O último piloto a vencer um GP por uma equipe particular foi o suíço Jo Siffert, ganhador do GP da Inglaterra de 1968, em Brands Hatch, com o Lotus 49 C de Rob Walker; em 1979 o mexicano Hector Rebaque disputou a temporada com seu próprio Lotus 79, que após algumas modificações feitas por John Barnard e Geoff Ferris foi rebatizado como Rebaque HR100. Em seu ano de estreia na categoria Nélson Piquet disputou algumas provas com um McLaren M23 da equipe BS Fabrications.
Outras conjecturas para compensar o desarranjo da atual temporada seria realizar duas provas por fim de semana, cada uma delas com duração diferente e, onde possível, utilizando variações do circuito em questão. Em uma primeira fase as corridas seriam concentradas na Europa — fala-se até mesmo em realizar mais de uma etapa na Inglaterra em nesse período — e no final do calendário migrariam para outros continentes. Ideias não faltam…

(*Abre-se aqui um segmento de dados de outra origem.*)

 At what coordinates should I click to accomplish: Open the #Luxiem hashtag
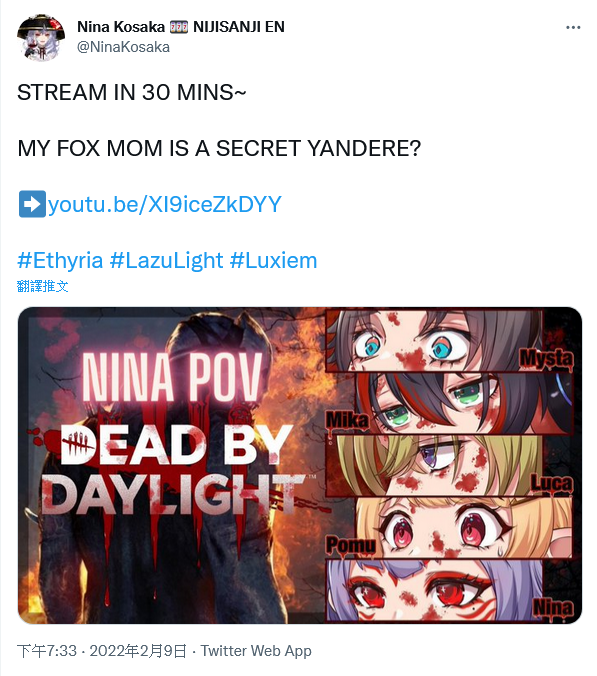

Em São Paulo, a possibilidade de o governador João Dória Júnior anunciar um calendário de relargada do comércio paulista movimentou setores do automobilismo. Mas na última sexta-feira a Federação de Automobilismo de São Paulo (Fasp) enviou ofício ao administrador do complexo desportivo de Interlagos propondo a reabertura do autódromo e do kartódromo, algo que já ocorre em outras cidades do País. José Aloizio Cardozo Bastos, presidente da Fasp, descreveu a atitude como uma forma de contornar os dois lados críticos da situação que o mundo vive:
“Apresentamos ao administrador de Interlagos uma forma de contemplar os dois lados da situação dramática que a pandemia do novo coronavírus impõe a todos. Procuramos amenizar as dificuldades que afetam muitos profissionais que vivem do esporte e tiveram sua renda interrompida e propusemos limitações de espaço e pessoal para que as atividades de pista possam reiniciar de maneira razoavelmente segura.”
Pelo que consta no ofício 039/2020, a utilização do autódromo seria restrita a dez boxes individuais por período e para cada automóvel seria permitida a presença de piloto, preparador, chefe de equipe e auxiliar. No kartódromo seriam usados 15 boxes individuais por período e em cada um deles poderiam entrar piloto, mecânico e auxiliar. Em ambos os casos serão adotadas medidas de controle sanitário, como checagem de temperatura corporal e instalação de dispensários de higienização pessoal.